::: Task inputs :::
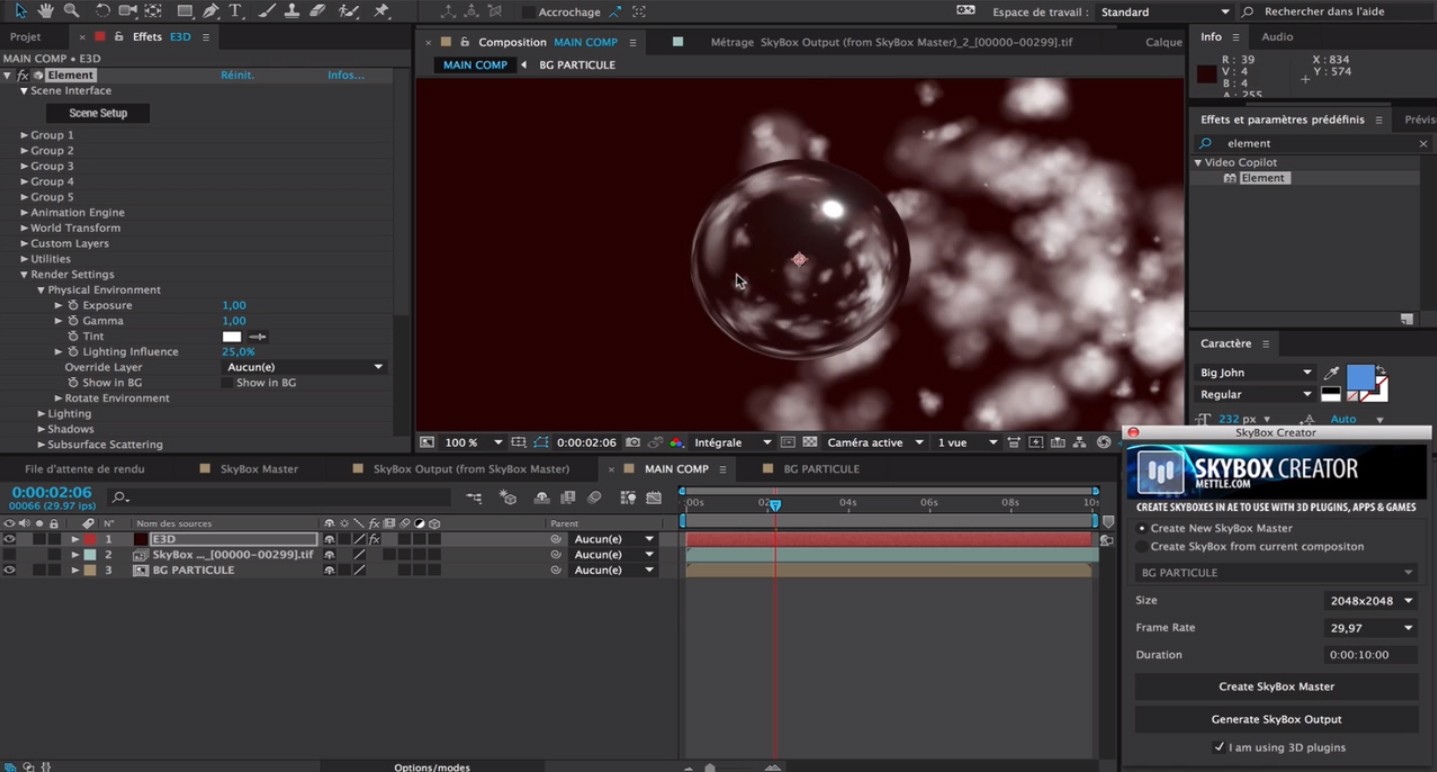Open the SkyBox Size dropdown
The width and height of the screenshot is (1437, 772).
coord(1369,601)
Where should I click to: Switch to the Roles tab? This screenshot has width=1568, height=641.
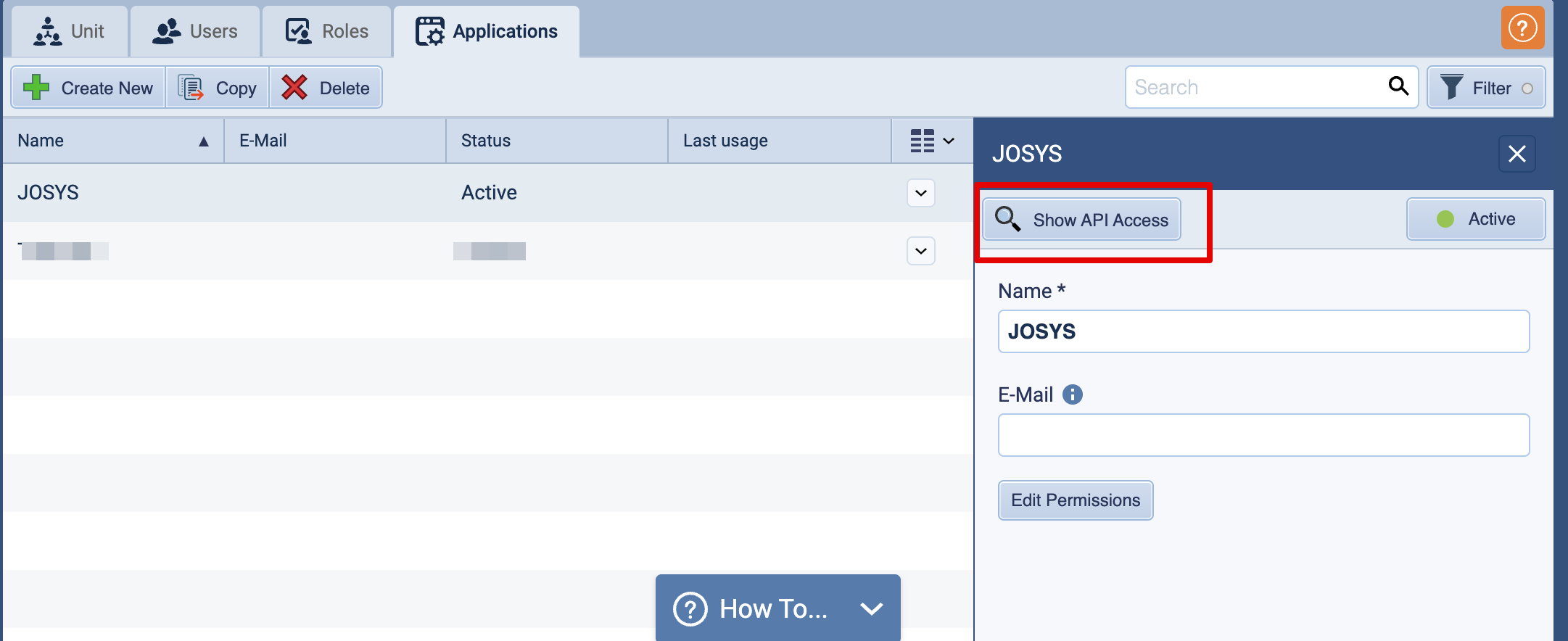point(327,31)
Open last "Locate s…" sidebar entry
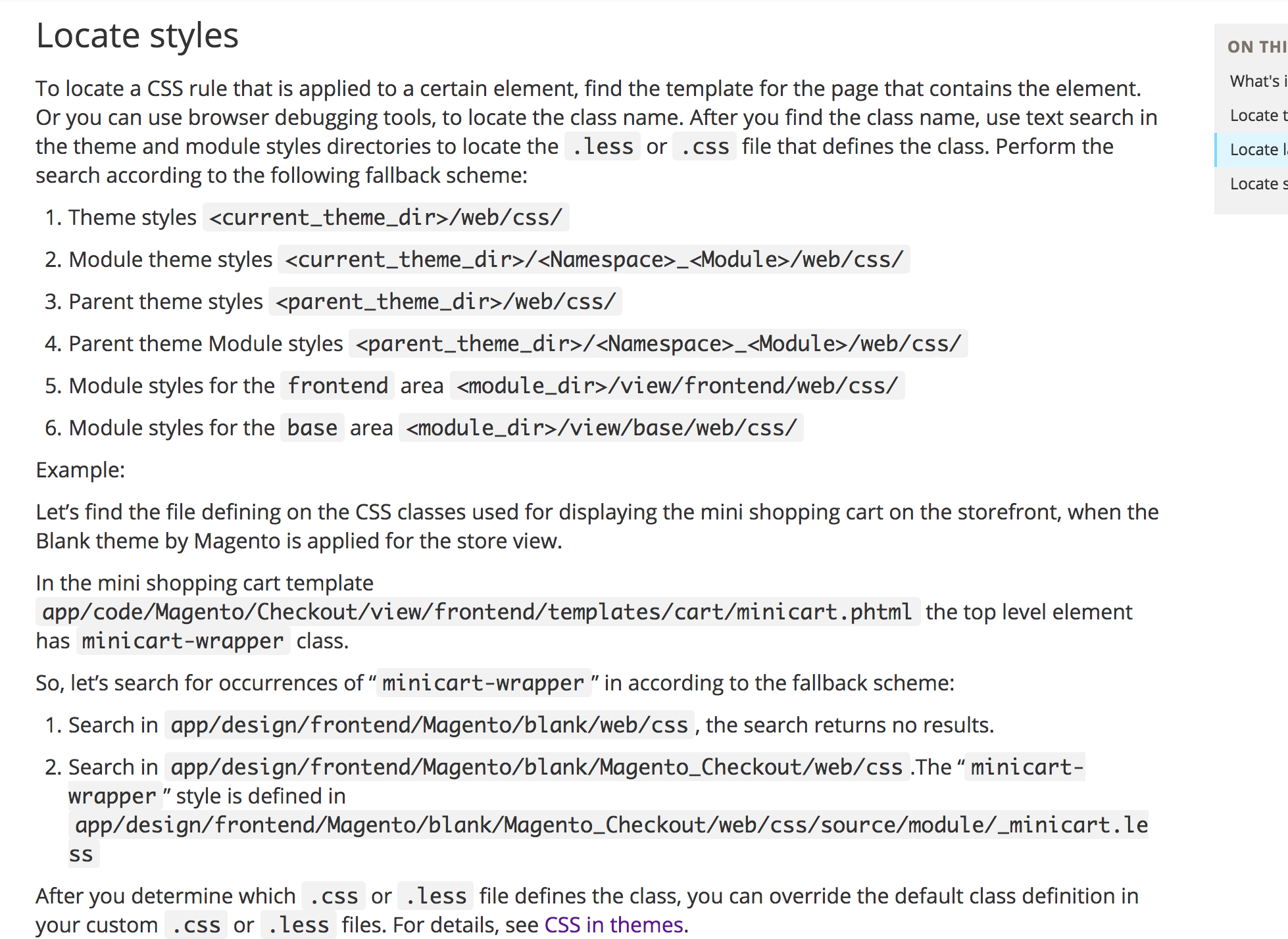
:::
Task requirements → Exactly the lines from the one containing "Where should I" to the end of the records above, both end lines included, are to be printed, and no pictures with them.

Solution for this exercise →
Where should I click to: Switch to the Roles tab? This screenshot has width=1568, height=641.
point(327,31)
Open last "Locate s…" sidebar entry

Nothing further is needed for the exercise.